ACCESS has supported Vietnam’s microfinance sector since 2010. The following year, the government issued its microfinance development strategy, which raised hopes that the sector would enter a new growth phase that would enable it to make a significant contribution to financial inclusion.

However, a decade later, the reality is that Viet Nam’s microfinance sector continues to underperform its peers in Asia and elsewhere. Most microfinance service providers (MSPs) are growing slowly, if at all.

Supported by the Asian Development Bank (ADB), ACCESS recently completed a deep-dive analysis of the sector, and traced the causes of this underperformance to two factors. The first is limited access to funds and the second is a general lack of a commercial mindset among MSPs.

The sector lacks access to funds for a number of reasons. For example, MSPs lack sufficient collateral to qualify for a loan from Vietnamese banks. In addition, regulations effectively limit microfinance projects and programs from borrowing in foreign currency and the amount of deposits they can mobilize.

However, our key finding is that limited access to funds is the consequence of a more fundamental challenge, which is the lack of a commercial mindset among MSPs, and that this is the result of policy choices. It is not merely an issue of regulatory gaps or underdeveloped market infrastructure. Rather, existing laws and regulations conceptualize microfinance as a social activity delivered by non-governmental organization (NGOs). NGOs were the main providers of microfinance around the world in the 1990s, and Viet Nam’s microfinance sector began the same way. However, while the global industry shifted to a more commercial model that is both more able to access wholesale loans to fuel growth and more capable of managing that growth, Vietnamese MSPs remain rooted in their early history. Current regulations prevent Vietnamese MSPs from making the transition to a more commercial model.

In other words, the sector’s lack of funds is a symptom rather than a cause of underperformance. Funders require professional management, growth potential, and transparency, all of which are insufficient in Viet Nam’s microfinance sector.

In 2020, the government promulgated its National Financial Inclusion Strategy, which recognizes the important role that microfinance can play in financial inclusion. The potential revision of the Credit Institutions Law and regulations for microfinance provide an opportunity to promote a new vision for the sector.

Although we believe that the NGO-oriented microfinance institutions, programs, and projects run by the Viet Nam Women’s Union and other socio-political organizations still have an important role to play, we find that relying on them to contribute to the goals of the National Financial Inclusion Strategy will lead to continuing underperformance. All of the other countries with large microfinance sectors supplement NGO-oriented MSPs by allowing other providers to take a more commercial approach, and Viet Nam should consider the same to increase the supply of financial services to the low-income, low-collateral, and small-transaction households who make up the bulk of Viet Nam’s financially excluded.

As such, we conclude that the Government of Viet Nam should promote a variety of MSP institutional types through holistic regulatory reforms that enable commercially-oriented MSPs to be established and grow alongside existing providers.
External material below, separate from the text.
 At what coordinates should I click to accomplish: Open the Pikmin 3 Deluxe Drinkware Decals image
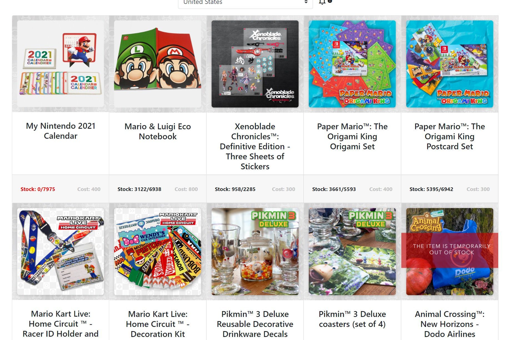[255, 252]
These include (i) encouraging new investment in microfinance institutions by removing restrictions on ownership, (ii) encouraging the formalization and professionalization of microfinance organizations (MFOs) and microfinance programs (MFPs) by creating a new regulatory category of licensed credit-only microfinance institutions, and (iii) removing restrictions on client acquisition that slow growth and discourage investment.
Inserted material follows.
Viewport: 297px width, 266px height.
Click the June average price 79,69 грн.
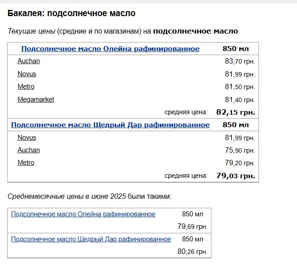(192, 227)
Professionalization, including the entrance of new players, will attract funding from international microfinance investment vehicles as well as some Vietnamese banks. However, as in all markets, this type of funding is neither available nor appropriate for all MSPs. A mechanism is needed to finance MFOs and MFPs that are not yet ready to access fully commercial funding. To fill this gap, this paper’s second recommendation is to support the state-owned Co-Op Bank to provide wholesale funds to MFOs and MFPs. Co-Op Bank has the relevant experience, interest in entering the market, and available liquidity. The demonstration effect from a domestic institution like Co-Op Bank lending to MSPs will help encourage other banks to enter the market.